Kollberg and Martin Beck questioned him for two hours, which were equally wretched for all concerned.

The man admitted the same disgusting details over and over again. At intervals he sniffled and sobbed, calling heaven to witness that he had gone straight home from the restaurant on Friday afternoon. At any rate he couldn't remember anything else.

After two hours he confessed that he had stolen two hundred kronor in July 1964 and a cycle when he was eighteen. He then did nothing but snivel. He was a human wreck, an outcast from the dubious fellowship that surrounded him, and utterly alone.

Kollberg and Martin Beck regarded him gloomily and sent him back to the cell.

At the same time other men from the division, and from the fifth district, tried to find someone in the apartment house at Hagagatan who could either confirm or confute his alibi They were not successful.

The autopsy report available about four o'clock that afternoon was still preliminary. It spoke of strangulation, finger marks on the neck and sexual assault. Out-and-out rape had not been established.

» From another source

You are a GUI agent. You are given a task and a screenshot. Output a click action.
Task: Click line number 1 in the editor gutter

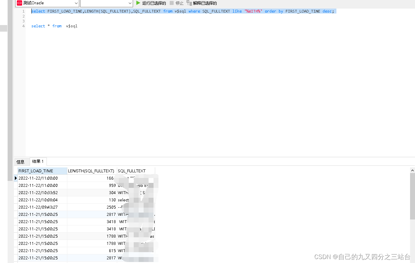point(23,11)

Otherwise the report contained negative information. There was no indication that the girl had had a chance to resist. No scrapings of skin had been found under the nails and no bruises on arms and hands, though there were some on the lower abdomen, as if caused by blows of a fist

The technical division had examined her clothes, and had nothing unusual to report. Her pants, however, were missing. They couldn't be found anywhere. They had been white cotton, size 6, and a well-known make.

In the evening the men detailed to go around from door to door had handed out five hundred stenciled questionnaires. Only one reply of any interest had been received. An eighteen-year-old girl by the name of Majken Jansson, who lived in the apartment house at Sveavägen 103 and was the daughter of a businessman, said that she and a boyfriend her own age had spent about twenty minutes in Vanadis Park sometime between eight and nine. She wasn't sure of the exact time. They had seen nothing and heard nothing.

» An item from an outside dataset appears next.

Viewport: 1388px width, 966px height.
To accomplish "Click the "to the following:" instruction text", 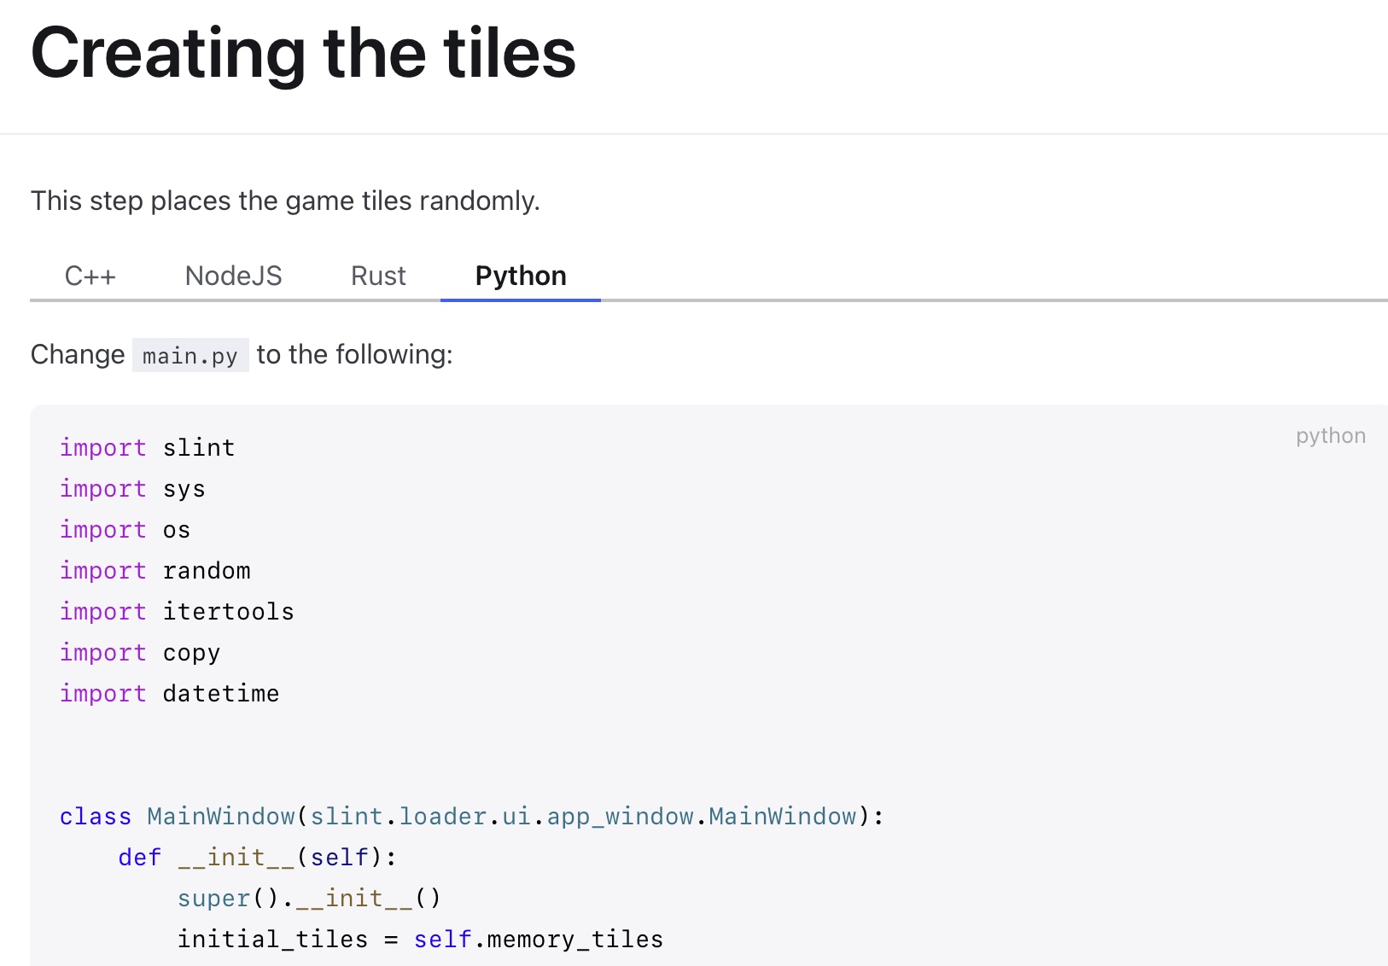I will (x=354, y=355).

Asked what they had been doing in Vanadis Park, she had replied that they had been at a family dinner party and had just gone out to get a breath of air.

'A breath of air," Melander said thoughtfully.

'Between the legs, no doubt," Gunvald Larsson said.

Larsson had been in the regular navy and was still in the reserve. Now and then he gave vent to his below-decks humor.

Hour after hour dragged past. The investigation machinery went grinding on. The time was already past one o'clock on the night between Sunday and Monday when Martin Beck came home to Bagarmossen. Everyone was asleep. He took a can of beer out of the icebox and made a cheese sandwich. Then he drank the beer and threw the sandwich into the garbage bag.

After he had got into bed he lay for a while thinking of the alcoholic warehouse laborer called Eriksson, who three years ago had stolen two hundred kronor from a workmate's coat.

Kollberg couldn't get to sleep. He lay in the dark staring at the ceiling. He too thought of the man called Eriksson whose name had been in the vice squad's register. He also considered the fact that if the man who had committed the murder in Vanadis Park was not in the register, then computer technology was about as much good to them as it had been to the American police in their hunt for the Boston strangle!. In other words, none at all. The Boston strangler had killed thirteen people, all lone women, in two years without leaving a single clue.

Now and then he looked at his wife. She was asleep, but twitched every time the baby in her body kicked.

11

IT WAS MONDAY afternoon, fifty-four hours after the dead girl had been found in Vanadis Park.

The police had appealed to the public for help through the press, radio and television, and over three hundred tips had already come in. Each item of information was registered and examined by a special working group, after which the results were studied in detail.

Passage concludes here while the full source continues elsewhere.